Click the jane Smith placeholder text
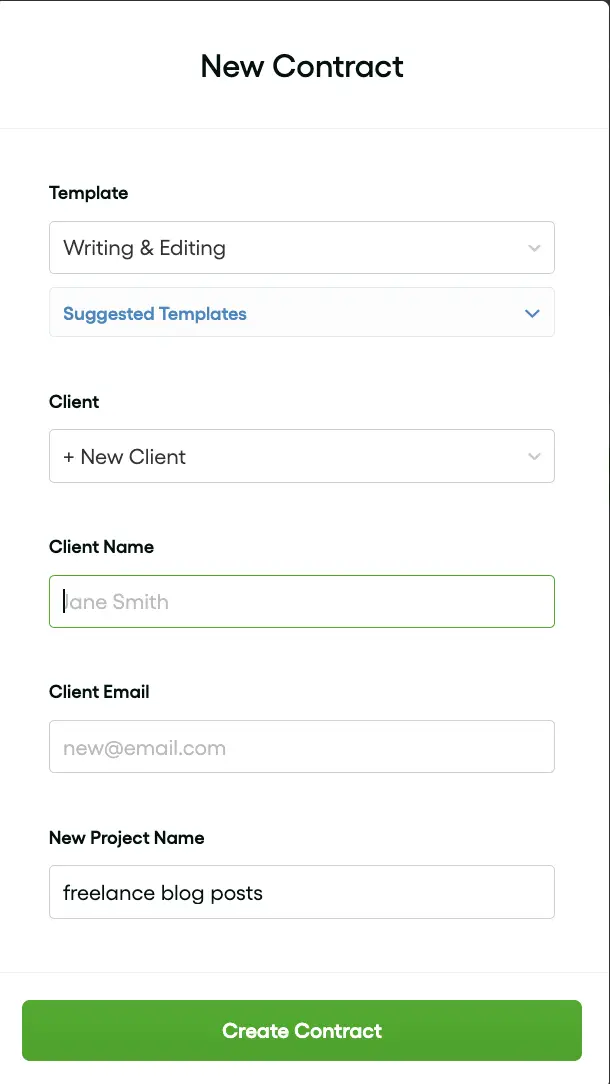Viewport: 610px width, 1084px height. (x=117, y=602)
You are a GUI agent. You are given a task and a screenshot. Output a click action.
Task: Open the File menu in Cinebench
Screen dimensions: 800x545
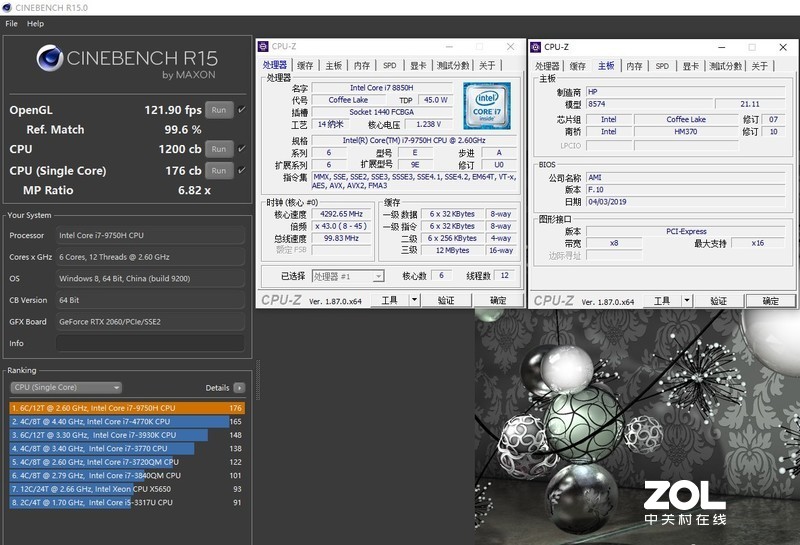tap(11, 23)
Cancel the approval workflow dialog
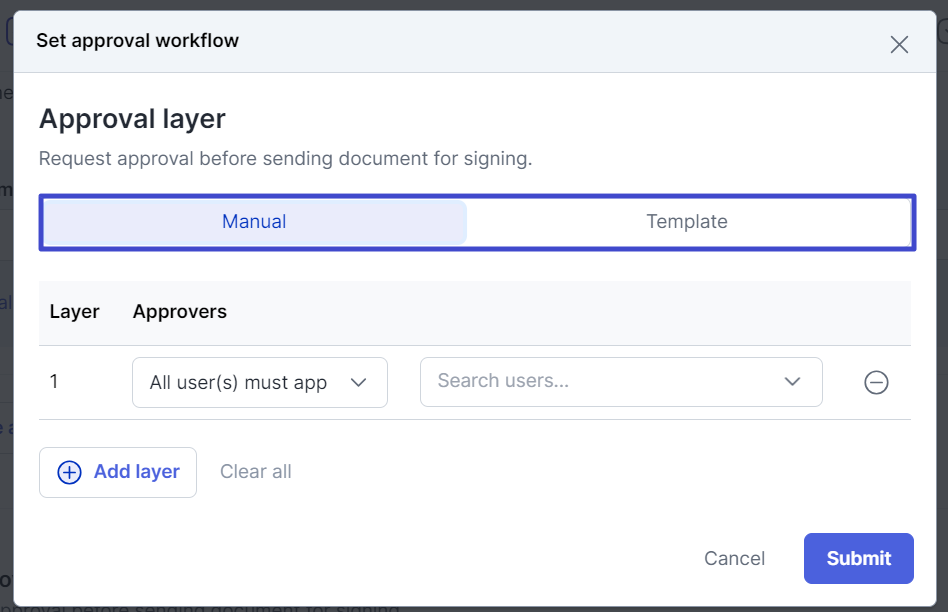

▸ **INSTRUCTIONS TO FOLLOW**: Please reproduce verbatim the lines from the line with "Screen dimensions: 800x545" through the final line of the listing, inclusive of both ends. Omit all pictures.

▸ **TASK SOLUTION**:
Screen dimensions: 800x545
tap(11, 23)
Cancel the approval workflow dialog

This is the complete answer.